Segment Open

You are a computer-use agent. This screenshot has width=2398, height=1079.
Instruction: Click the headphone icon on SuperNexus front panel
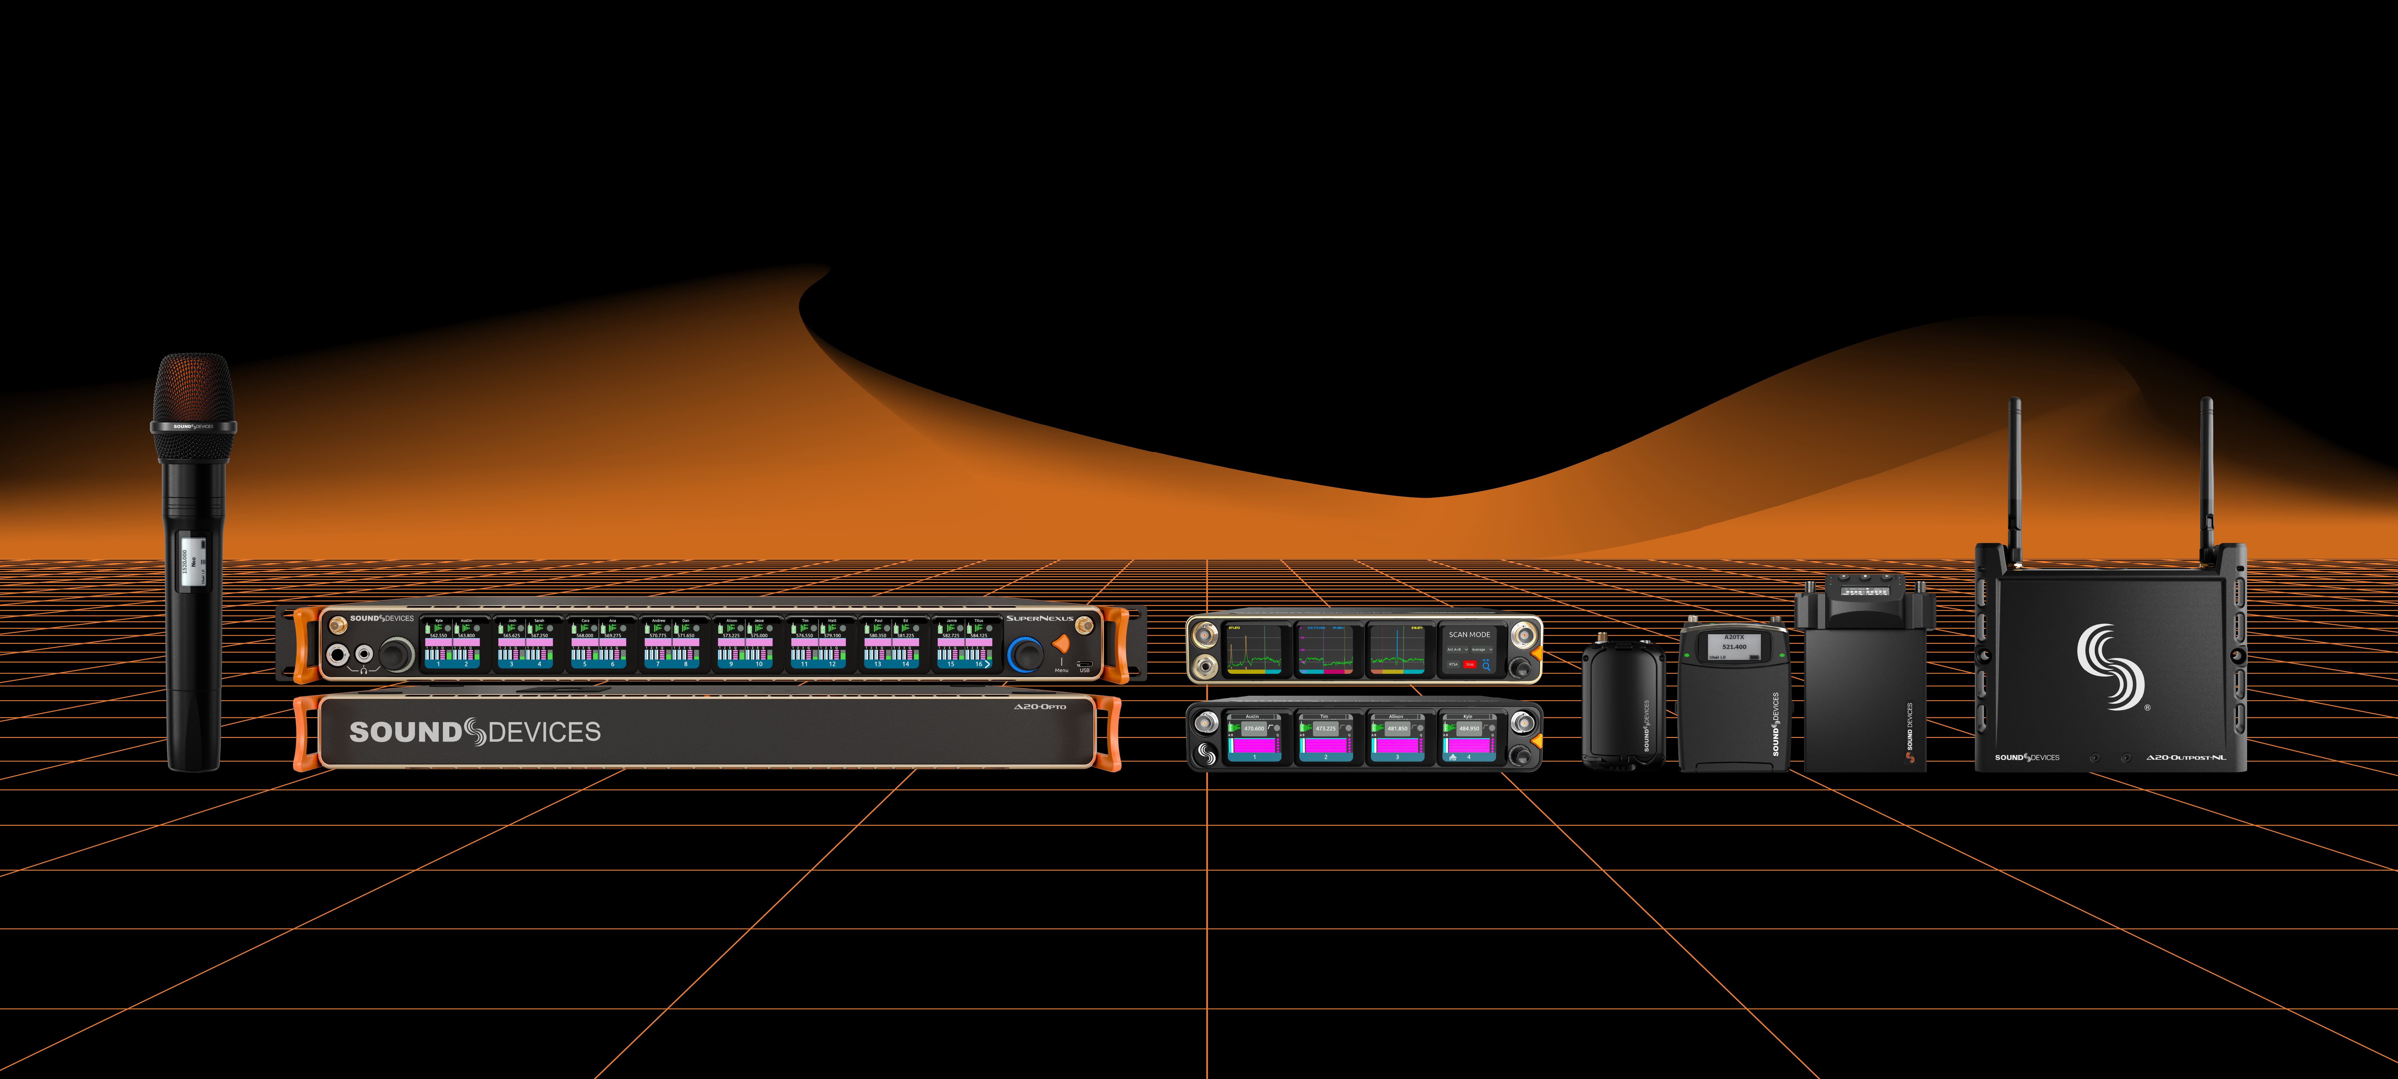(x=364, y=671)
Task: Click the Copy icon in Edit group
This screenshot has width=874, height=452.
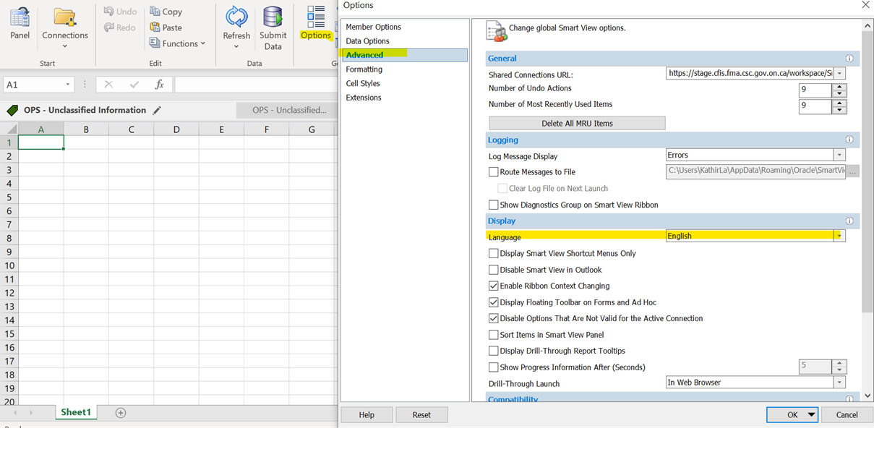Action: pos(155,12)
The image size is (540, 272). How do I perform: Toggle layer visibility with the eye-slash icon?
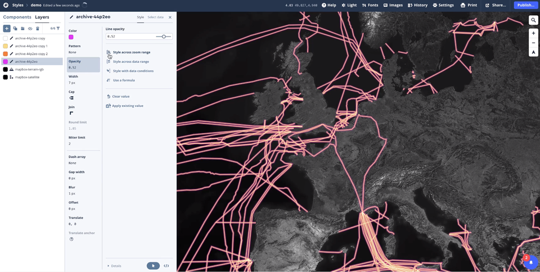(30, 28)
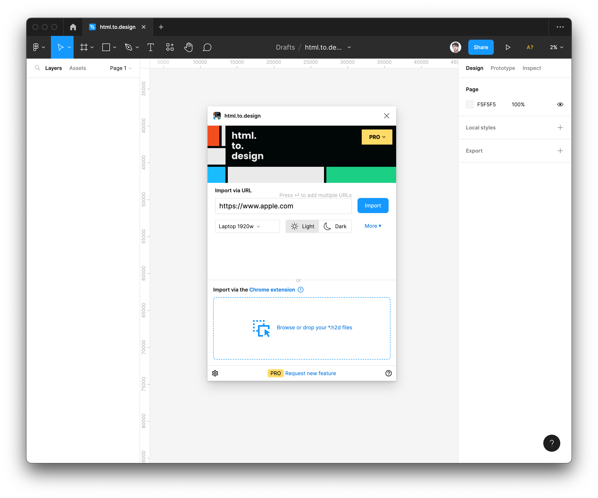Toggle Dark mode preview
This screenshot has height=498, width=598.
pyautogui.click(x=335, y=226)
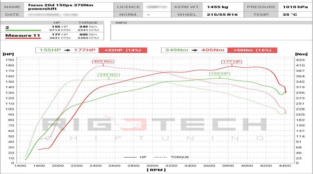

Segment Closed

> What you are asked to do: Could you reproduce exactly, and only, the lines from the one containing "Instruction: Click the" through the end of the records above, both included, while leaving out the pictures?

> Expected output:
Instruction: Click the headphone icon on SuperNexus front panel
(x=364, y=671)
Task: Click the Copy icon in Edit group
This screenshot has width=874, height=452.
Action: pos(155,12)
The image size is (540, 272). How do I perform: Toggle layer visibility with the eye-slash icon?
(30, 28)
Toggle Dark mode preview
This screenshot has height=498, width=598.
pyautogui.click(x=335, y=226)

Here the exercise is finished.